→ **Text passage**
* begin *
For further customization and in-depth information, please refer to the original repositories linked within our toolkit. These resources offer comprehensive documentation on adjusting parameters, understanding the technology behind Loghi, and exploring advanced use cases. Whether you're looking to fine-tune the service to your specific needs or dive into the technicalities of transcription technologies, these repositories are invaluable resources.

Updates

To stay updated with the latest versions of the submodules, run:

git submodule update --recursive --remote

This ensures you have access to the most recent (though possibly unstable) versions of the code.

Gradio Demo

Explore the capabilities of Loghi Software with our interactive Gradio demo. The demo provides a user-friendly graphical interface, allowing you to upload document images, perform layout analysis, and view Handwritten Text Recognition (HTR) results in real-time.

For detailed instructions on how to set up and use the demo, visit the Gradio directory and follow the README provided there.

Contributing

We welcome contributions to Loghi and its components! Whether you encounter issues, have suggestions for improvements, or wish to contribute code, we encourage you to engage with us. Contributions can be made to this repository or any of its subdirectories, which include other component repositories.

Here's how you can contribute:

  1. Report Issues: Found a bug or have a feature idea? Open an issue in the relevant GitHub repository. Whether it's for the main project or a specific component, your feedback is invaluable. Please provide as much detail as possible to help us understand and address the issue effectively.

  2. Submit Pull Requests: If you've developed a fix or enhancement, we'd love to see it! Submit a pull request with your changes. Ensure your contributions are well-documented and adhere to the project's coding standards. Your code should be submitted to the appropriate repository, whether it's the main one or a component-specific repo.

  3. Fork and Enhance: Feel free to fork any of the repositories within the project's ecosystem. Whether you're making broad improvements or tinkering with a specific component, your innovation is welcome. Share your forks and pull requests with us; we're eager to incorporate community-driven enhancements!

Contributions to any part of Loghi, be it the core toolkit or its various components, are highly appreciated. By working together, we can continue to develop and refine this powerful tool for handwritten text recognition.

FAQ

Here are some frequently asked questions about Loghi and their answers to help you get started and troubleshoot common issues.
* end *
→ **Data shown**
* begin *
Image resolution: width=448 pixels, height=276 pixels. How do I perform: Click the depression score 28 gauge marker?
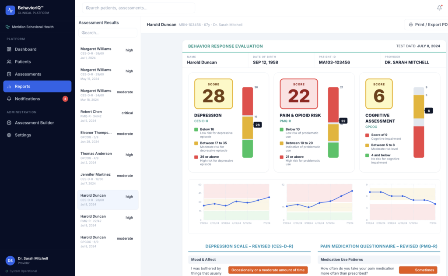pos(257,125)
* end *
→ **What is asked**
Can you summarize the Loghi text in two sentences?

→ **Full response**
The text directs readers to the original repositories for customization and documentation, gives a git command for pulling the most recent (though possibly unstable) versions of the submodules, and describes a Gradio demo for uploading document images, running layout analysis and viewing handwritten text recognition results in real time. It also welcomes contributions to Loghi and its components through reporting issues, submitting pull requests, and forking the repositories.